With our very strange weather here in Maine this spring/summer, only one of our roses is blooming, and so far it has produced only one flower. But what a flower! It even survived the last three days of heavy rain. Not only beautiful, but strong. I think, on closer look, the transient of the title (on the left) might be a mosquito…any port in a storm…I will grant even a mosquito that. Especially after three days of heavy rain.
This is an Rich Tone / HDR shot from my Samsung Galaxy S4’s excellent camera, as I was walking around the yard seeing what the storms had left standing. It was processed on the phone with PicSay Pro.
Somewhere out towards Chase Lake National Wildlife Refuge from Carrington North Dakota, we stopped here in the early light to look for Upland Sandpipers and whatever else we could find. This is not native prairie grasses…it is a mixture of timothy and blue, but that does not diminish the beauty of the prairie morning.
Samsung Galaxy S4 in Rich Tone / HDR mode. Processed in PicSay Pro on the phone.
The folks at Chase Lake National Wildlife Refuge are justly proud to have been chosen for one of 20 NEON sites spread across the country. NEON is the National Ecological Observatory Network which has ambitious plans to collect ecological data across a broad spectrum, and across the whole continent to help with future policy decisions. See the informative article on Wiki.
This was taken on a stormy North Dakota day from the newly built installation on a ridge overlooking the native and reseeded prairies of Chase Lake. The raised metal boardwalk is to avoid human contact with the soil, which might effect some of their measurements.
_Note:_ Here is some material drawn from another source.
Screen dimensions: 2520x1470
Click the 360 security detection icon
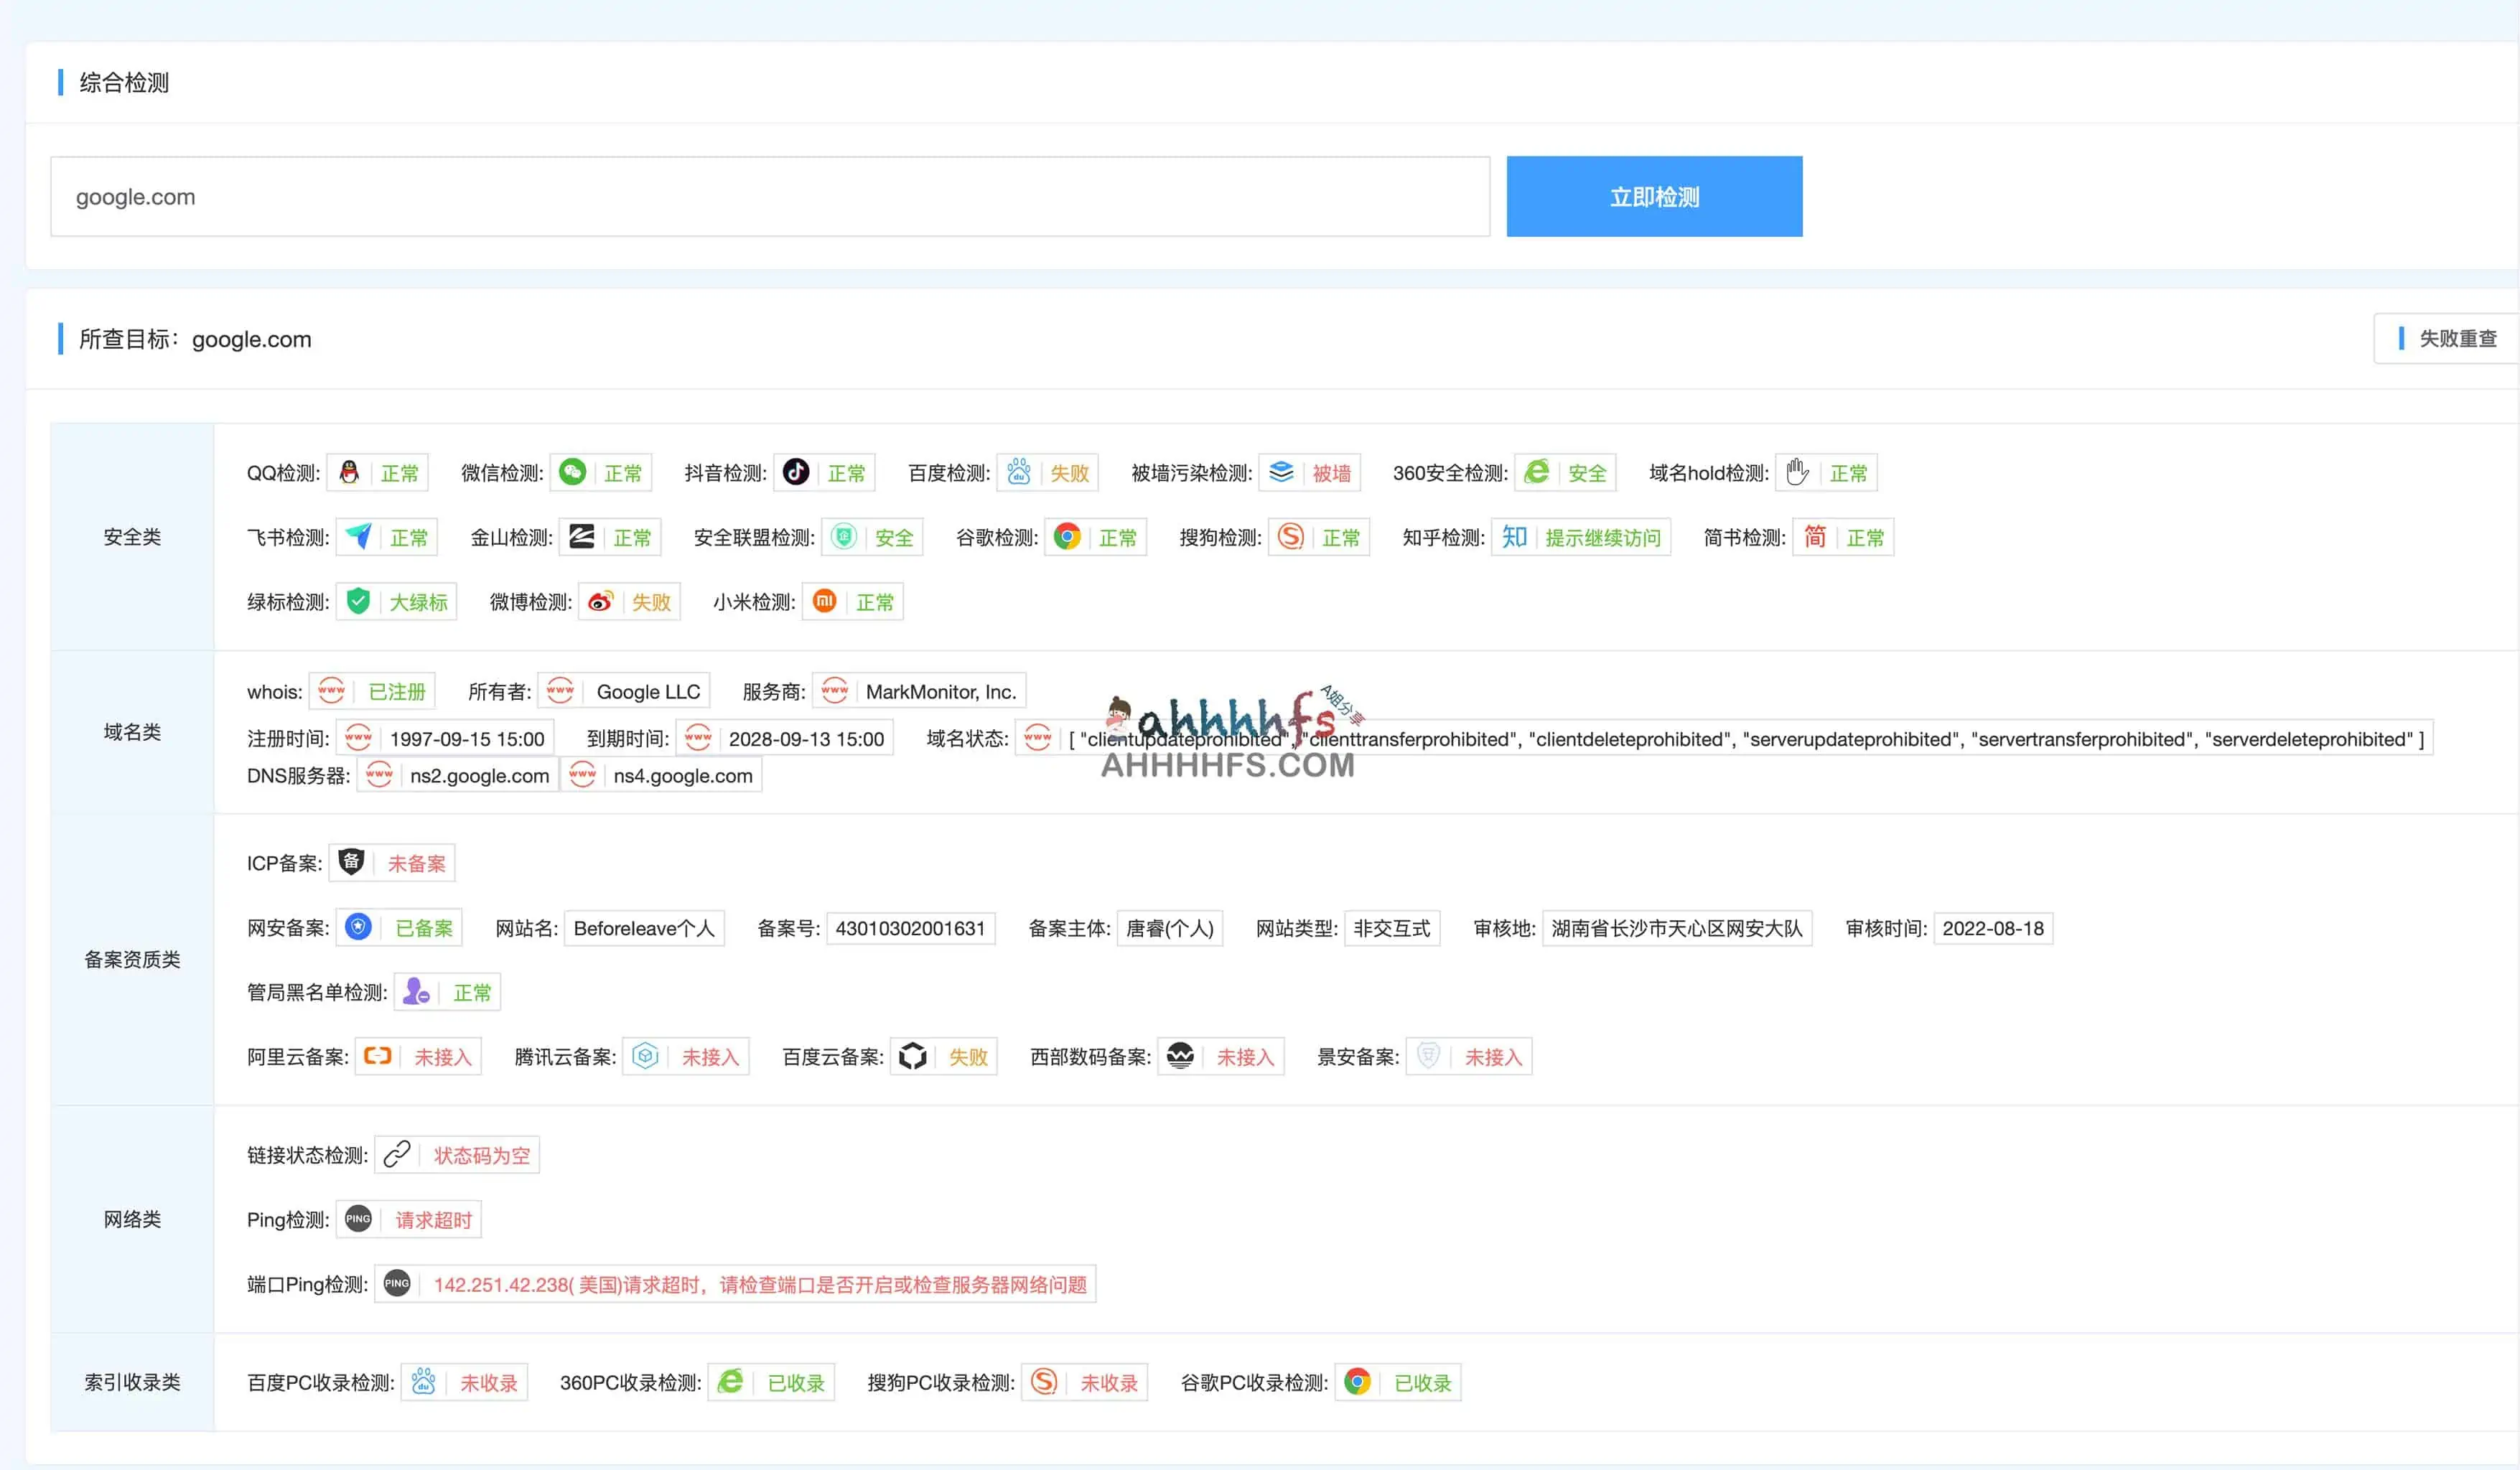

The image itself is a sweep panorama with the Samsung Galaxy S4 smartphone camera. Processed on the phone with PicSay Pro.
When you are at a Birding Festival like Potholes and Prairies in North Dakota, you take the weather the day provides. It is not always ideal for birding, or, in this case…the Prairie Ramble…a walk on several sections of unbroken prairie. It is what is it is.Â
And there is beauty in every day and every weather. This is the view from the Headquarters Building at Chase Lake, from under the overhanging branches on the lawn. Samsung Galaxy S4 in Rich Tone/HDR mode. Processed on the phone with PicSay Pro and then tweaked in Lightroom.
And for the Sunday Thought: Well, you have it already. There is beauty in every day, in every weather, and in every place. Part of the beauty is “out there”, and part is “in here”…in the eye that sees and the mind that frames, in the hands that hold the camera, and press the keys on the computer (in the phone or  the laptop). Beauty calls to beauty. Beauty appreciates beauty. Beauty creates beauty. And I will never believe that any beauty is, or even can be, an accident. Beauty flows from the spirit. Beauty is the spirit. The spirit is beauty. Oh, not that way! The spirit embodies as beauty. Happy Sunday!
There is no where like the high drift prairies of North Dakota. Yesterday we took a ramble on the prairie. The Prairie Ramble field trip at the Potholes and Prairies Birding Festival. This is the School Sections at Chase National Wildlife Refuge…a square mile of unbroken prairie which has been grazed regularly (a good thing as we learned from the Chase NWR Manager during the trip…grazing is needed for the health of native prairie plants and wildlife, especially in the absence of regular prairie fires).
Samsung Galaxy S4 in Rich Tone/HDR mode. Processed in PicSayPro, and then finally in Lightroom.